A soon-to-be expanding Lied Center provided the backdrop Thursday for Kansas University leaders to celebrate contributions to the effort.
The Lied Foundation Trust contributed $2.5 million for the expansion, the latest in a long string of charitable causes for the foundation, which provided $10 million that supported construction of the $14.3 million Lied Center, which opened in 1993.
Now, the Lied Center’s lobby area and office space will expand, and an educational pavilion will be added. In addition to the Lied Foundation’s $2.5 million contribution, the William T. Kemper Foundation has donated $300,000 toward the work.
The sole executor of the Lied Foundation Trust is Christina Hixson, a native of Clarinda, Iowa. She has overseen distribution of millions of dollars to support the arts and to provide opportunities for children who may not be able to pursue a college education because of financial hardships or other life challenges.

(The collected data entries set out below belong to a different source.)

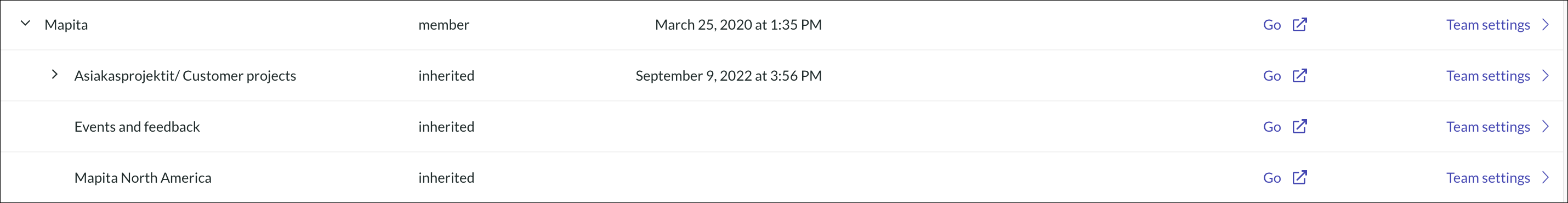Collapse the Mapita team row
Image resolution: width=1568 pixels, height=203 pixels.
point(26,23)
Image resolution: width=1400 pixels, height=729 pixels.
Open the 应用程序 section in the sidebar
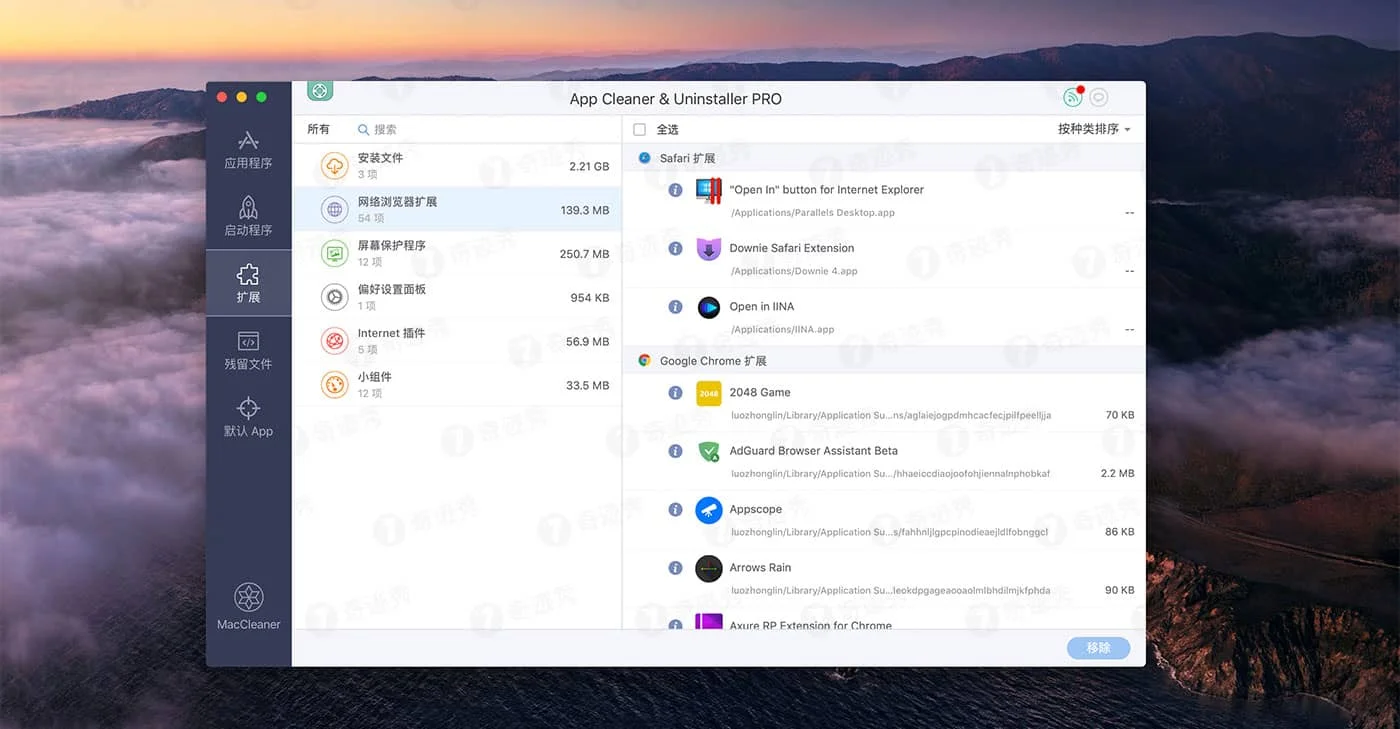248,152
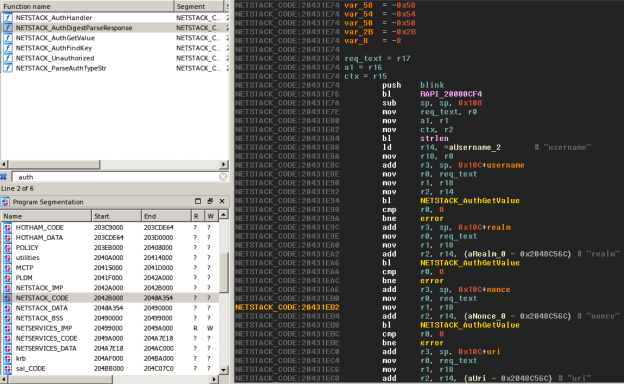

At Thursday’s ceremonies, she said that the work done at KU through the Lied Center had helped introduce a whole new generation of people to the arts.
“Everything we’ve done here has been just that,” Hixson said. “A people investment.”
The foundation has supported those investments both at KU and beyond. The foundation helped build a similar performing arts center in Nebraska that also carries the Lied family name. In Hixson’s native Iowa, she’s established a scholarship program that allows one student from every county to attend Iowa State University.
Hixson was a business associate of Ernst F. Lied, who owned a Buick dealership in Omaha, Neb., before becoming a Las Vegas real estate developer. Lied, who attended KU in the 1920s and played on the golf team, took Hixson to business meetings and relied on her instinctive judgments of people. When he died without any living relatives, Hixson became the executor for his trust, which was established in 1972.
Thursday, KU Chancellor Bernadette Gray-Little praised Hixson’s vision, and said that the size and the quality of the Lied Center had surprised her when she arrived on campus last year. She called it a “prime example” of how private donations could impact a university.
“There might have been times in the past when private donation would’ve seemed like icing on the cake for a university,” Gray-Little said. “But now it is the cake. It is the bread and butter along with other sources of income. That’s one of the reasons we’re celebrating this because this means so much to us.”
Hixson, who never got the chance to attend a four-year university, has sought out ways to fund the college education of others.
At KU, using $5 million from the Lied trust, she has set up the Christina M. Hixson Opportunity Awards, which give $5,000 annually to students who qualify. Recipients must be Kansas high school graduates who demonstrate financial need and qualify academically to KU. The program will eventually help 40 KU students.
Some of the Hixson scholars were in attendance for the Lied Center groundbreaking on Thursday.
Kim Moore, a KU junior from Baldwin City, is majoring in Spanish and international studies, and hopes to go to graduate school. She said the award meant a great deal to her.
“I think it’s amazing. There aren’t a lot of people out there who are willing to just give somebody $20,000,” Moore said. “A promise of that much money is just huge, and she’s changing the lives of people every single day.”